Keir Starmer and Rachel Reeves hosting an investment roundtable discussion with BlackRock CEO Larry Fink and members of the BlackRock executive board at 10 Downing Street  | Frank Augstein – WPA Pool/Getty Images

Jonathan Reynolds told the investment bank that he looked forward to working together to “change the face of our UK”

Senior executives from BlackRock, one of the world’s most controversial companies, last week sat down opposite Keir Starmer and chancellor Rachel Reeves in Downing Street.

The government’s laser-focus on private investment as the key means of driving economic growth has inevitably led to a reliance on the world’s big money machines, such as BlackRock. But this is a relationship that Labour initially developed in opposition – and which has only become cosier since the party entered government.

The meeting on Thursday between Starmer, Reeves, investment minister Poppy Gustafsson and several members of BlackRock’s board was not the first time that senior figures from the world’s largest asset manager have met with ministers in recent months.

BlackRock CEO Larry Fink also made a star turn at Labour’s investment summit in October and posed for pictures with the prime minister when he visited New York in September.
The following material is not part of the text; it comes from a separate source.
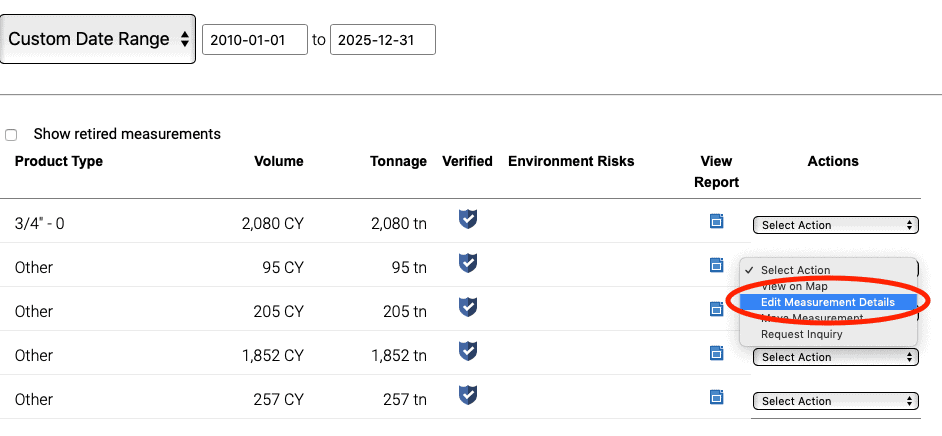
Task: Choose Edit Measurement Details from the menu
Action: [827, 302]
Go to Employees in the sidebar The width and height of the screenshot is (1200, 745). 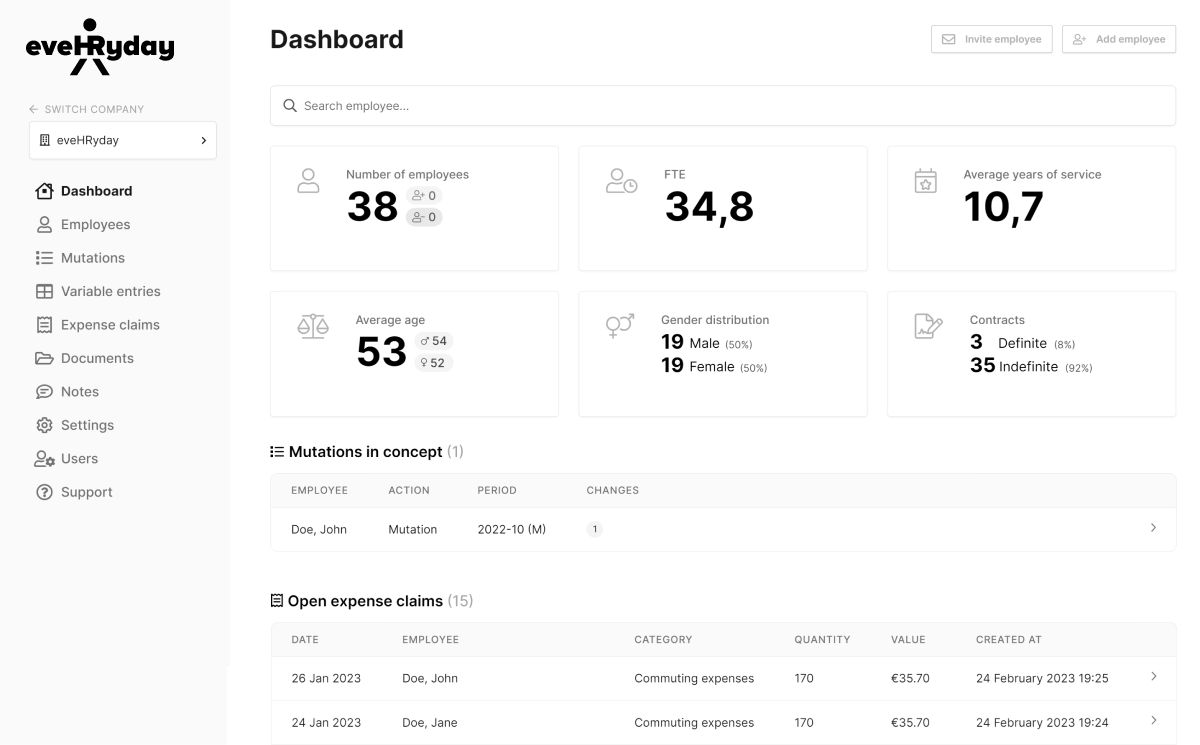(x=95, y=225)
Senior BlackRock figures also attended a summer reception for business leaders at No 10, as openDemocracy revealed previously.

‘On a personal note’

As Starmer’s cabinet ministers were appointed in July, hundreds of companies contacted them to offer their congratulations, pitch their value to the government, and request meetings. Inevitably, some had more success than others in obtaining access to their targets. BlackRock was one of them.

With around $10tn (yes, trillion) under its management, BlackRock is among the most powerful financial institutions on the planet. To many, it is also among the most “evil”, because it continues to pump billions into fossil fuels and arms companies, and its reach extends into almost every aspect of the economy and society.
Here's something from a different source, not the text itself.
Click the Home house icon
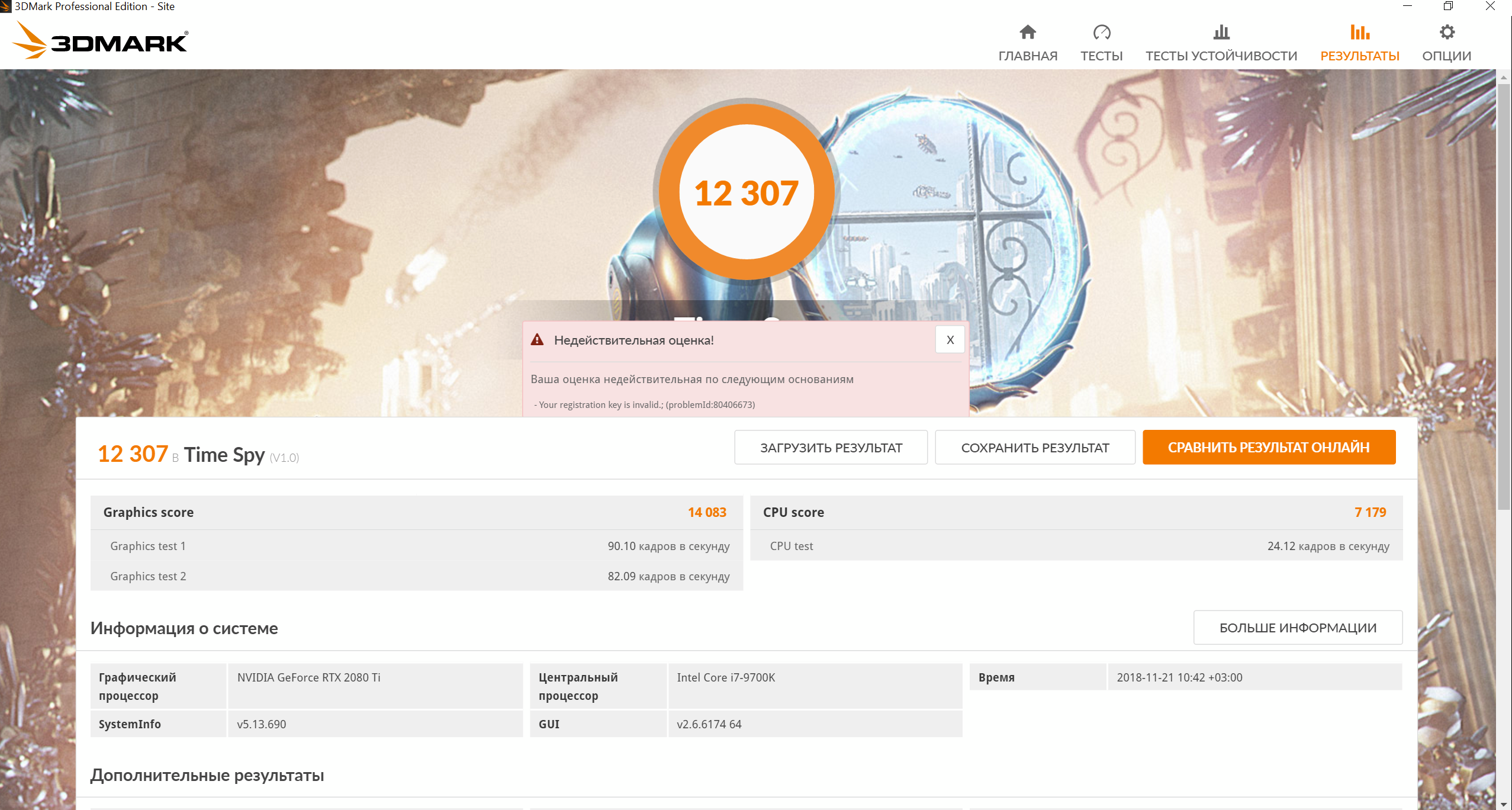The height and width of the screenshot is (810, 1512). [1027, 32]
At 5pm on Monday 8 July, a managing director at the investment giant emailed Jonathan Reynolds, who’d been appointed the UK’s new secretary of state for business and trade just a few days earlier.  

“Dear Secretary of State,” the executive wrote, “on behalf of all of us here at BlackRock, please find attached a formal letter of congratulations from myself and our UK Chair, Sandra Boss. 

“And may I add, on a personal note, it is a pleasure after all these years to address you as such!”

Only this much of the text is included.